Desde que tenemos memoria, nos han vendido la idea de que la felicidad eterna no solo es deseable, sino que debe ser alcanzada. Todo en armonía, todo fluyendo y en el amor, de truenos para arriba, nada de medias luces.

Pero qué locura sería vivir en esa intensidad por siempre jamás. Aquello que “vivieron felices para siempre”, algo se tomaron y no es nada más una botella del mejor Champagne, seguramente alguno de esos ingeribles que dan risa o de esos chícharos dulces que hacen daño. Los que viven, del verbo vivir, no del verbo negación, no pueden vivir felices para siempre. Encontrar el equilibrio ya es más que suficiente, y nadie que sonría todo el tiempo está equilibrado, miren a esos payasos diabólicos tan famosos en películas ochenteras, que salen en extraños videos de Boingo (Exquisitez musical con ínfulas teatrales).

Pero me estoy alejando del punto, como es mi costumbre. Ha llegado la hora de hablar de la pareja perfecta; esa que has buscado siempre por todas partes, o lo que es lo mismo, esa que entre en tu molde, aunque sea a la fuerza y aunque queden las lonjas y la humanidad fuera del molde.

Mi maestro en el arte de comer y beber, de la Superior de Gastronomía, me reveló cosas importantes al respecto: jitomate fresco al natural y vino tinto nunca juntos, es una catástrofe paladina (de paladar y de notoriedad, quise decir). Quesos fuertes, vinos tintos con uvas de mediana intensidad, un buen corte de carne de esos anchos y grasosos que me hacen salivar en cantidades groseras, mataría a un vino sencillo, sin barrica (de eso que lo meten en un barril que es de donde saca todos esos aromas que uno, en su eterna ignorancia, dice: pues, ¿qué le inyectaron a la uva?). ¿Esto pasa acaso porque la carne es mala y bulea a los vinos pequeños? Resulta que es por aquello del equilibro de los sabores. Queremos que un vino acompañe al alimento y viceversa, sea siguiendo la línea de la intensidad, lo seco con lo salado, dulce con dulce y todo aquello o sea contrastando sabores. Es decir, si tu pareja se te parece en gustos, qué cosa linda, seguro compartirán muchas pequeñeces pero si les sale con la dolorosa ocurrencia de escuchar a Arjona, es cuando la cosa se puede poner interesante. Sé que el ejemplo es extremo y que en esta parte ya perdí a más un melómano, peeeero… síganme un poco, tal vez rinda frutos, como la Vid y saquen un buen vino de allí: En principio, pareciera que tu Arjona no empata con mi Bach y, que por favor, hagamos lo que hagamos, no debemos mezclarles en un mismo track (eso es en serio, quien lo haga, se las verá con todas las musas) pero, ¿qué pasa si me enjuago tu Arjona con mi Bach y me lo trago con todo el amor que te tengo? ¡Magia!
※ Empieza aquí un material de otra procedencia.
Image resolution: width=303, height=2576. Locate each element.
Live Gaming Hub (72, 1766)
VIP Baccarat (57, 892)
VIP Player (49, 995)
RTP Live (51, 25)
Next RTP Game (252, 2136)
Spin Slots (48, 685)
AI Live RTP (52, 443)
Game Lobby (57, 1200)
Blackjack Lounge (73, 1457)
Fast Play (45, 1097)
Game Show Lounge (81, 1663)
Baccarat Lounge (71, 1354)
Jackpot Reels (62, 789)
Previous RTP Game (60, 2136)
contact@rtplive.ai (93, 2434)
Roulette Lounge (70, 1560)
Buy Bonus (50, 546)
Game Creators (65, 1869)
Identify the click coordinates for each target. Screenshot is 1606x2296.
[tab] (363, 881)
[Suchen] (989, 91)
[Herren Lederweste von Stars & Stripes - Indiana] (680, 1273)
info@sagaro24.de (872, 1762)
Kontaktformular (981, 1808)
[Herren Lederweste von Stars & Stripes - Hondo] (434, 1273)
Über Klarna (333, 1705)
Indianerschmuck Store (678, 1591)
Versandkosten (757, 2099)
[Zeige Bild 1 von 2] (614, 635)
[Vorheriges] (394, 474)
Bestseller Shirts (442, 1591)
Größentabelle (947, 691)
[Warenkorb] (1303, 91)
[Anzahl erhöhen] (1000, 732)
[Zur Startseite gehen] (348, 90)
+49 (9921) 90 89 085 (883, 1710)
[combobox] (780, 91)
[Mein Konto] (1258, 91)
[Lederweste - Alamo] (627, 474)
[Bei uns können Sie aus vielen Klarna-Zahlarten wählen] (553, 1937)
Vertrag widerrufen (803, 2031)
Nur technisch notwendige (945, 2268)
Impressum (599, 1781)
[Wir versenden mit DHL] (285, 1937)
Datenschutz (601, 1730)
Eso pasa, el principio del verdadero equilibrio, la suma de voluntades con distintas metas, que eligen una meta compartida, la explosión de los contrastes: Jamón Serrano y un espumoso Brut; ¡no marches, brujo! Decía mi abuelita (ella, a su vez, decía que su abuelita lo decía). ¿Por qué solo coincidir en coincidir?, ¿por qué no reincidir en reinventar?

En suma, mi maestro Ricardo me dijo la lección más importante que hay que saber sobre el maridaje perfecto: NO EXISTE. Y como maridaje es primo hermano de matrimonio, ya déjese de “defectos” y expectativas para empezar a buscar sumas improbables de voluntades y personalidades. Quién quita y en una de esas termina degustando una relación verdadera.

Atte. El Doctor Corazón de Pollo, Gus Proal.